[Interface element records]

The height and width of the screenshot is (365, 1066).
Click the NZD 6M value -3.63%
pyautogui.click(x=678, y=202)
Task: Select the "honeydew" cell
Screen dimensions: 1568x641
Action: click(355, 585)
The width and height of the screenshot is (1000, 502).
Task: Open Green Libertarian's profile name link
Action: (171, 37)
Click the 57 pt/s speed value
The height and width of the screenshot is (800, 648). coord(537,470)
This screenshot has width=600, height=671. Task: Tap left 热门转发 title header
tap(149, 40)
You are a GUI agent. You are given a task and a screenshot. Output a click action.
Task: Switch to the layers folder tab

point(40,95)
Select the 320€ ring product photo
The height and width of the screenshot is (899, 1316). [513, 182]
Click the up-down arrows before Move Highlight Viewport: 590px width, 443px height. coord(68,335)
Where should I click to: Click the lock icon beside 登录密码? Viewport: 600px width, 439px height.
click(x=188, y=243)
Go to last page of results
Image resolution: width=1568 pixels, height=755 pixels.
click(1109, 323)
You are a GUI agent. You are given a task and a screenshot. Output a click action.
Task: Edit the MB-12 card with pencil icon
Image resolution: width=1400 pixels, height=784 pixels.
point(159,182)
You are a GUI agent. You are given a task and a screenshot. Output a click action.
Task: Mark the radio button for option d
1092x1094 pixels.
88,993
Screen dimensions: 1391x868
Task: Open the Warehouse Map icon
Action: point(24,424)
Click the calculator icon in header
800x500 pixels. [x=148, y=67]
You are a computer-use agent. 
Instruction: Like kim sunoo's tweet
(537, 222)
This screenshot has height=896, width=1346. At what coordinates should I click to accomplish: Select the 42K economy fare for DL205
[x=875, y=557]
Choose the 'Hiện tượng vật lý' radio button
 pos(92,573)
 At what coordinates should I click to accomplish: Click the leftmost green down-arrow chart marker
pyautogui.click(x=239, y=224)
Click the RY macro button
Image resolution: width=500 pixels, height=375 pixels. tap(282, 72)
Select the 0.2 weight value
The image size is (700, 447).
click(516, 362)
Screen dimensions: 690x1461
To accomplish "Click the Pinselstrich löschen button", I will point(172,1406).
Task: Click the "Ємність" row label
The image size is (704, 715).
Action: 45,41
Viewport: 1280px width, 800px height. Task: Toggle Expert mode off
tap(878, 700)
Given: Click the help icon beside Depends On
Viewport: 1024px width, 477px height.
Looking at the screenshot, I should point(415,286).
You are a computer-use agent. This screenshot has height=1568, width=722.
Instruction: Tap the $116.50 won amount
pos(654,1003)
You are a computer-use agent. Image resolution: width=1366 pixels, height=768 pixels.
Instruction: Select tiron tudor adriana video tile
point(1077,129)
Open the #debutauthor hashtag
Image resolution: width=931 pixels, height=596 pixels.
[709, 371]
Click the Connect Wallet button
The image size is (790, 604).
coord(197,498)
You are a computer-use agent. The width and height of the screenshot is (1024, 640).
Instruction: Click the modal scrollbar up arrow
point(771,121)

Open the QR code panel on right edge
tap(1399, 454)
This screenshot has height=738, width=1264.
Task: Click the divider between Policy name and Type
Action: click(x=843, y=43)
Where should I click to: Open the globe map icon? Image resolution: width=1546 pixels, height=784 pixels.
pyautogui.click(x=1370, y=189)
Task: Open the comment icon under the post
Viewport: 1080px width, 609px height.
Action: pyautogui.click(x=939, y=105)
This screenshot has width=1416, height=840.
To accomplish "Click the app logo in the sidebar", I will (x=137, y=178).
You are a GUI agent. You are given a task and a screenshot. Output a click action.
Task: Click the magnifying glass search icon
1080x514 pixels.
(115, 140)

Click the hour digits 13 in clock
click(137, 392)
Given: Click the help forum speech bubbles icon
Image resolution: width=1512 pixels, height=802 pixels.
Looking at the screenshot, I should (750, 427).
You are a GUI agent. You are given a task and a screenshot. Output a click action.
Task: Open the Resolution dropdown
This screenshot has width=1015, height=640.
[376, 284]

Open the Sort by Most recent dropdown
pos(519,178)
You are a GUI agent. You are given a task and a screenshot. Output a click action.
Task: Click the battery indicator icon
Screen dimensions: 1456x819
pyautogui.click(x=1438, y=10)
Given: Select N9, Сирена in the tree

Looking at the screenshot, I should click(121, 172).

Do this:
Rewrite all the records above, substituting "interface agent" for every occurrence of "GUI agent" and leaving everything else unchanged.

Exercise solution:
The height and width of the screenshot is (365, 1066).
Click the NZD 6M value -3.63%
pyautogui.click(x=678, y=202)
Task: Select the "honeydew" cell
Screen dimensions: 1568x641
Action: click(355, 585)
The width and height of the screenshot is (1000, 502).
Task: Open Green Libertarian's profile name link
Action: (171, 37)
Click the 57 pt/s speed value
The height and width of the screenshot is (800, 648). coord(537,470)
This screenshot has width=600, height=671. Task: Tap left 热门转发 title header
tap(149, 40)
You are a interface agent. You are given a task and a screenshot. Output a click action.
Task: Switch to the layers folder tab

point(40,95)
Select the 320€ ring product photo
The height and width of the screenshot is (899, 1316). [513, 182]
Click the up-down arrows before Move Highlight Viewport: 590px width, 443px height. coord(68,335)
Where should I click to: Click the lock icon beside 登录密码? Viewport: 600px width, 439px height.
click(x=188, y=243)
Go to last page of results
Image resolution: width=1568 pixels, height=755 pixels.
click(1109, 323)
You are a interface agent. You are given a task and a screenshot. Output a click action.
Task: Edit the MB-12 card with pencil icon
Image resolution: width=1400 pixels, height=784 pixels.
point(159,182)
You are a interface agent. You are given a task and a screenshot. Output a click action.
Task: Mark the radio button for option d
1092x1094 pixels.
88,993
Screen dimensions: 1391x868
Task: Open the Warehouse Map icon
Action: point(24,424)
Click the calculator icon in header
800x500 pixels. [x=148, y=67]
You are a computer-use agent. 
Instruction: Like kim sunoo's tweet
(537, 222)
This screenshot has height=896, width=1346. At what coordinates should I click to accomplish: Select the 42K economy fare for DL205
[x=875, y=557]
Choose the 'Hiện tượng vật lý' radio button
 pos(92,573)
 At what coordinates should I click to accomplish: Click the leftmost green down-arrow chart marker
pyautogui.click(x=239, y=224)
Click the RY macro button
Image resolution: width=500 pixels, height=375 pixels. tap(282, 72)
Select the 0.2 weight value
The image size is (700, 447).
click(516, 362)
Screen dimensions: 690x1461
To accomplish "Click the Pinselstrich löschen button", I will point(172,1406).
Task: Click the "Ємність" row label
The image size is (704, 715).
Action: 45,41
Viewport: 1280px width, 800px height. Task: Toggle Expert mode off
tap(878, 700)
Given: Click the help icon beside Depends On
Viewport: 1024px width, 477px height.
Looking at the screenshot, I should point(415,286).
You are a computer-use agent. This screenshot has height=1568, width=722.
Instruction: Tap the $116.50 won amount
pos(654,1003)
You are a computer-use agent. Image resolution: width=1366 pixels, height=768 pixels.
Instruction: Select tiron tudor adriana video tile
point(1077,129)
Open the #debutauthor hashtag
Image resolution: width=931 pixels, height=596 pixels.
[709, 371]
Click the Connect Wallet button
The image size is (790, 604).
coord(197,498)
You are a computer-use agent. The width and height of the screenshot is (1024, 640).
Instruction: Click the modal scrollbar up arrow
point(771,121)

Open the QR code panel on right edge
tap(1399, 454)
This screenshot has height=738, width=1264.
Task: Click the divider between Policy name and Type
Action: click(x=843, y=43)
Where should I click to: Open the globe map icon? Image resolution: width=1546 pixels, height=784 pixels.
pyautogui.click(x=1370, y=189)
Task: Open the comment icon under the post
Viewport: 1080px width, 609px height.
Action: pyautogui.click(x=939, y=105)
This screenshot has width=1416, height=840.
To accomplish "Click the app logo in the sidebar", I will (x=137, y=178).
You are a interface agent. You are given a task and a screenshot. Output a click action.
Task: Click the magnifying glass search icon
1080x514 pixels.
(115, 140)

Click the hour digits 13 in clock
click(137, 392)
Given: Click the help forum speech bubbles icon
Image resolution: width=1512 pixels, height=802 pixels.
Looking at the screenshot, I should (750, 427).
You are a interface agent. You are given a task and a screenshot. Output a click action.
Task: Open the Resolution dropdown
This screenshot has width=1015, height=640.
[376, 284]

Open the Sort by Most recent dropdown
pos(519,178)
You are a interface agent. You are given a task and a screenshot. Output a click action.
Task: Click the battery indicator icon
Screen dimensions: 1456x819
pyautogui.click(x=1438, y=10)
Given: Select N9, Сирена in the tree

Looking at the screenshot, I should click(121, 172).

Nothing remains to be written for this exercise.